OM in appel tegen vrijspraken relschoppers
21 december 2010 - Arrondissementsparket Alkmaar
Het Openbaar Ministerie is tegen tien vrijspraken van openlijke
geweldpleging bij café Leve de Lol in Alkmaar op 28 augustus 2010 in
hoger beroep gegaan. In totaal zijn van de 31 aangehouden personen er
29 op zitting geweest. De zaken tegen twee minderjarigen zijn door het
OM geseponeerd.
Zeven van de 29 zijn veroordeeld. Volgens de rechtbank is bewezen dat
zij zelf geweld hebben gepleegd. Een van de verdachten is veroordeeld
omdat hij een organiserende rol zou hebben gehad. Daarmee is volgens de
rechtbank een voldoende significante en wezenlijke bijdrage geleverd
aan het gepleegde geweld.
22 verdachten zijn vrijgesproken. De rechtbank oordeelde dat er geen
bewijs was dat zij zelf geweld hebben gepleegd. Ook hebben zij geen
voldoende significante en wezenlijke bijdrage aan het (door anderen
gepleegde) geweld geleverd. Zij hebben slechts meegelopen en de groep
daarmee getalsmatig versterkt. Het meelopen in een groep is volgens de
rechtbank niet genoeg om tot een veroordeling te komen.

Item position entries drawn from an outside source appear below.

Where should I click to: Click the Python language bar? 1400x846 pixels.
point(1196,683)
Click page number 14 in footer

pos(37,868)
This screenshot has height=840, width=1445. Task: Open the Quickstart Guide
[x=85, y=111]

Het Openbaar Ministerie is ook van mening dat het meelopen met een
groep op zich niet voldoende is voor een veroordeling ("Je bent erbij
dus je was erbij"). Maar het OM meent wel dat het meelopen in de groep
heeft bijgedragen aan een sfeer van ontremming. Uit jurisprudentie komt
naar voren dat dit kan leiden tot een bewezenverklaring. Hoewel niet
van iedereen individueel bewezen kan worden dat zij geweld pleegden of
het geweld aanmoedigden zorgden zij wel voor een sfeer van ontremming.

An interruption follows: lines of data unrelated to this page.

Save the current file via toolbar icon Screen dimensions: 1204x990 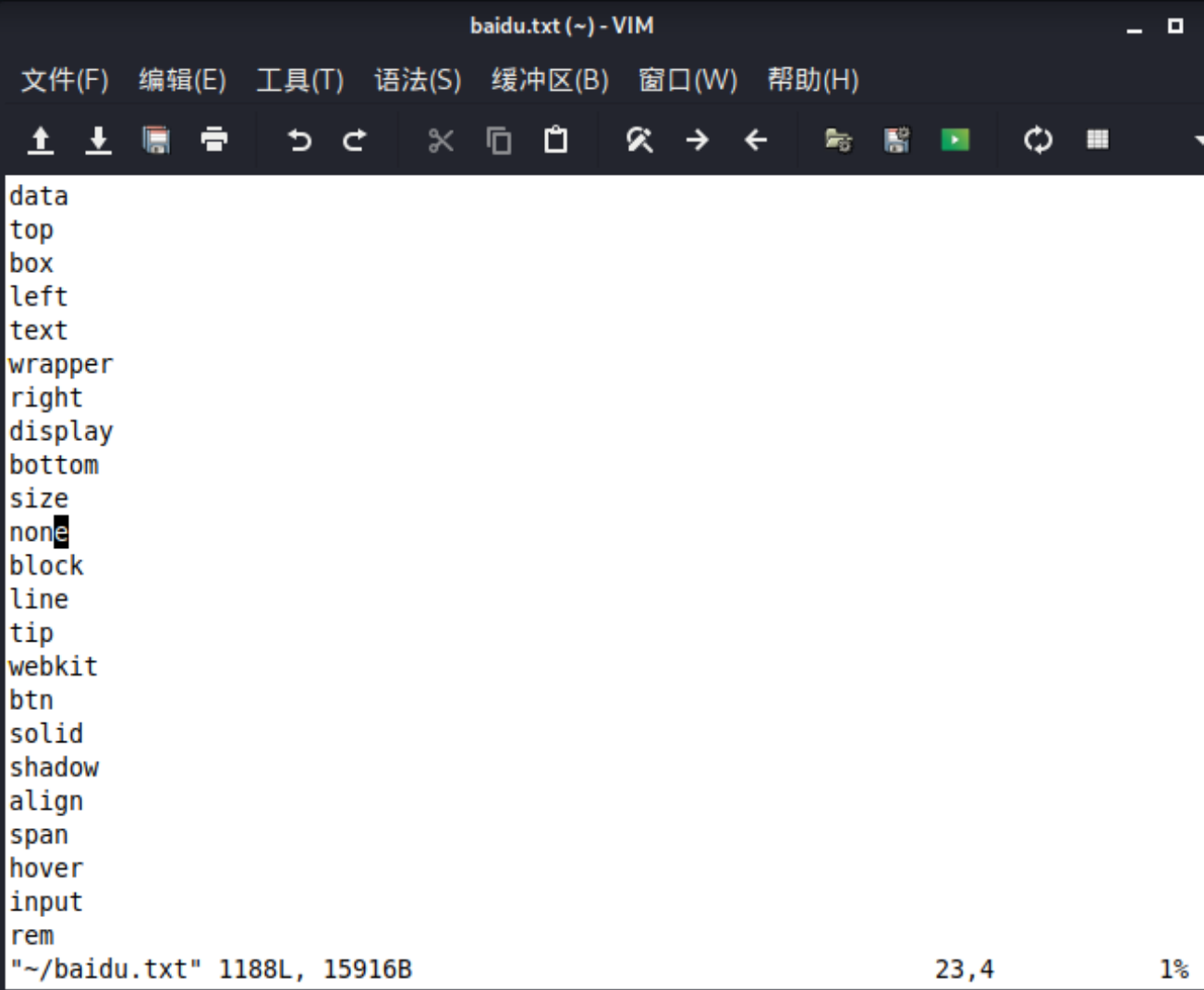coord(99,141)
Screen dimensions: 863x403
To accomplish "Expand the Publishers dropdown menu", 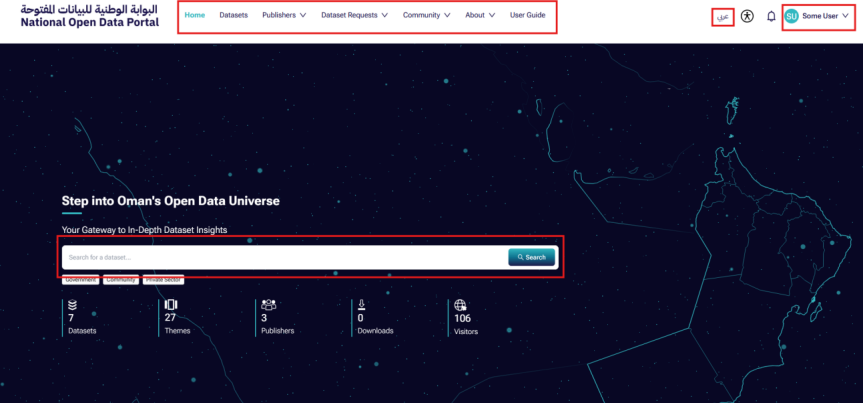I will 284,15.
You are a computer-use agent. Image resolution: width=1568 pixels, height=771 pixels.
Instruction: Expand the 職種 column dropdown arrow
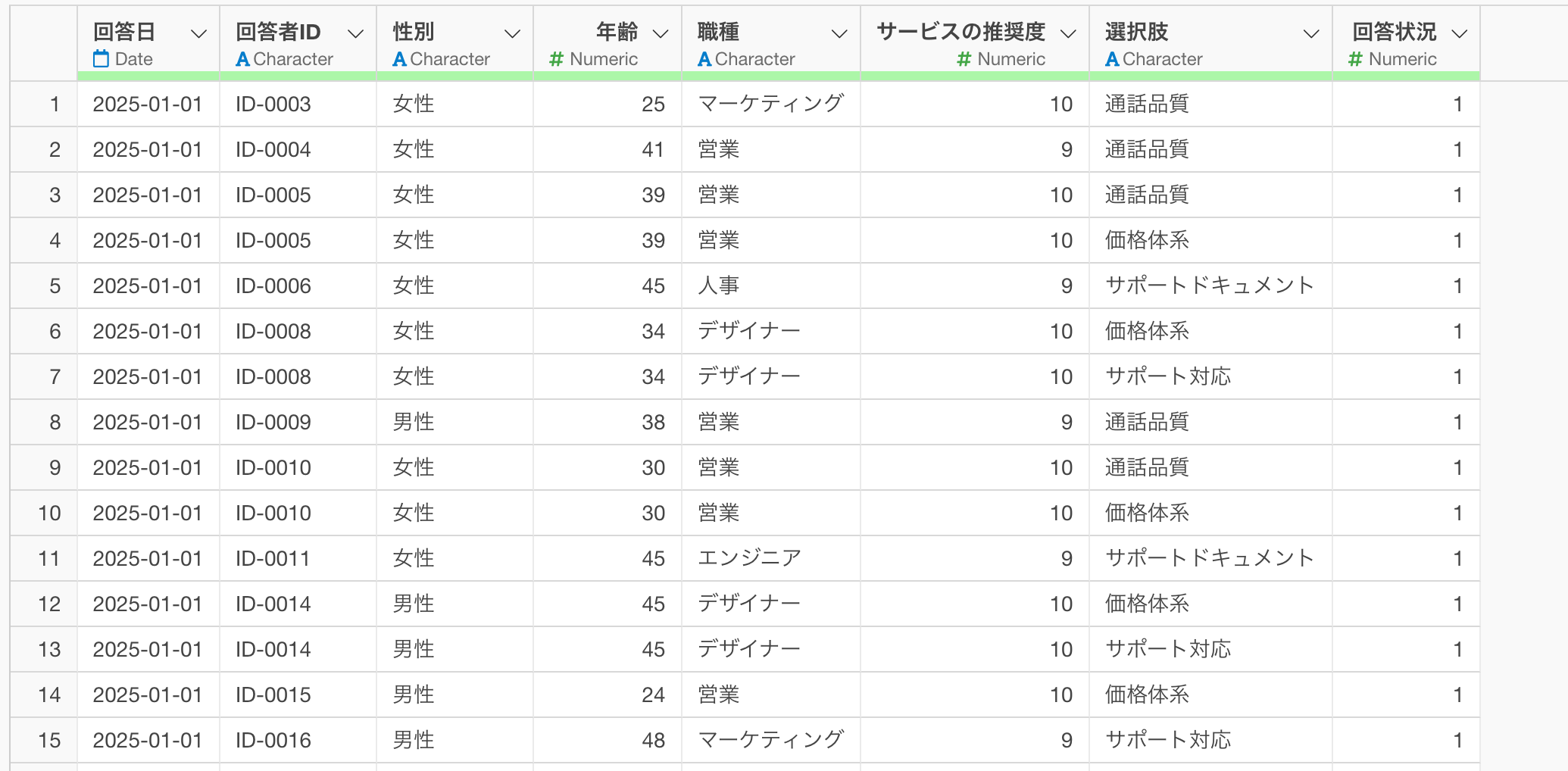point(839,34)
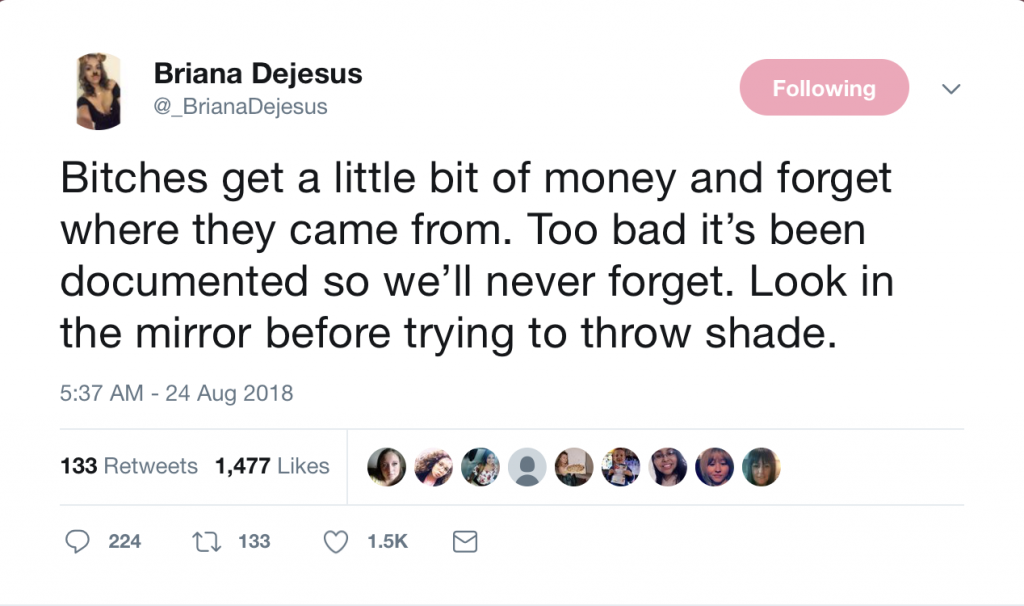View the 133 Retweets list
The width and height of the screenshot is (1024, 606).
coord(129,466)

In homogeen verband liepen zij naar het café, waarbij leden van de
groep de armen omhoog staken en leuzen scandeerden. Op die manier is
gezorgd voor de sfeer van ontremming. Iedereen wist of kon weten wat er
ging gebeuren.
Het Openbaar Ministerie is niet in alle zaken in beroep gegaan. Niet
van alle verdachten kan worden bewezen dat ze het laatste stuk naar het
café hebben meegelopen en dus dusdanig dicht bij het café waren dat zij
een rol van betekenis hebben kunnen spelen.